Un protégé de l’Arabie saoudite, M. Hariri avait justifié sa démission en dénonçant la « mainmise » du Hezbollah et de son allié iranien sur le Liban et en disant craindre pour sa vie.
M. Aoun avait refusé d’accepter sa démission, la tradition voulant que celle-ci soit remise en main propre et sur le sol libanais.
Dans l’après-midi, des centaines de ses partisans se sont retrouvés devant son domicile, dans le centre-ville de Beyrouth, arborant le drapeau bleu de son parti, le Courant du Futur.
Après avoir troqué son costume pour une veste bleu marine décontractée, M. Hariri est sorti saluer la foule.
« Je reste avec vous, je vais continuer avec vous », a-t-il lancé, tout sourire, interrompu par les cris enthousiastes des manifestants: « par notre âme, par notre sang, nous nous sacrifions pour toi Saad ».
« Nous continuerons ensemble, pour être le front de défense du Liban et de sa stabilité », a-t-il poursuivi, avant de s’offrir un bain de foule et de poser pour des selfies.
« Son retour est très important, même si il y a beaucoup de choses que nous ne comprenons pas », a reconnu Hala, une manifestante de 32 ans. « Il a unifié le Liban ».

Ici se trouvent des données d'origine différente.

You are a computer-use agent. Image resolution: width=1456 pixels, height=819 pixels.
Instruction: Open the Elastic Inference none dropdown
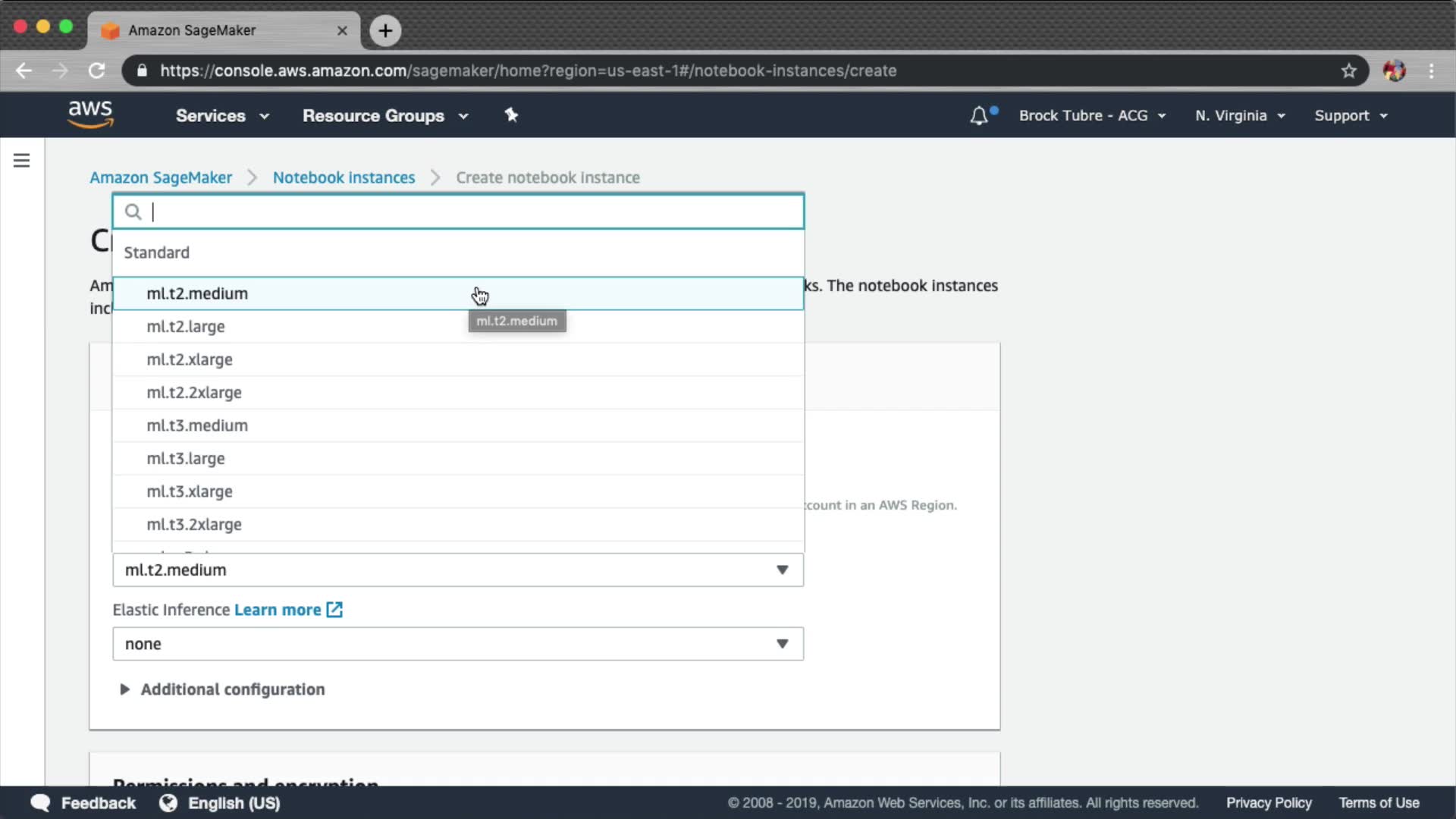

Lundi, le chef du Hezbollah Hassan Nasrallah, adoptant un ton conciliant, s’est dit « ouvert à tout dialogue ».
Pour Maha Yahya, directrice du Centre Moyen-Orient de Carnegie, il y a aujourd’hui « un effort pour calmer les choses, et laisser de la place aux négociations qui ont lieu en coulisses ».
M. Hariri a assisté le matin avec M. Aoun à la parade militaire de la fête de l’Indépendance, 74 ans après la fin du mandat français au Liban.
L’annonce de la démission de M. Hariri avait été rapidement interprétée comme un nouveau bras de fer entre les parrains régionaux des deux camps rivaux au Liban: l’Arabie saoudite sunnite, qui soutient M. Hariri, et l’Iran chiite, qui appuie le Hezbollah, poids lourd de la politique libanaise.
Le geste de M. Hariri a provoqué d’intenses consultations diplomatiques, « la communauté internationale comprenant qu’il n’est de l’intérêt de personne d’avoir encore un autre État failli dans la région », souligne Mme Yahya.
C’est la France qui s’est fortement impliquée pour « exfiltrer » selon des experts M. Hariri d’Arabie saoudite, où se sont rendus successivement ces dernières semaines le président Emmanuel Macron et son ministre des Affaires étrangères Jean-Yves Le Drian.
Détenant également la nationalité saoudienne, M. Hariri a quitté le 18 novembre Ryad pour la France. De là, il s’est rendu mardi en Égypte puis à Chypre avant de revenir à Beyrouth.
Âgé de 47 ans, le Premier ministre libanais a repris le flambeau politique après la mort de son père Rafic Hariri, un ancien chef de gouvernement, tué dans un attentat en 2005 à Beyrouth pour lequel des membres du Hezbollah ont été accusés.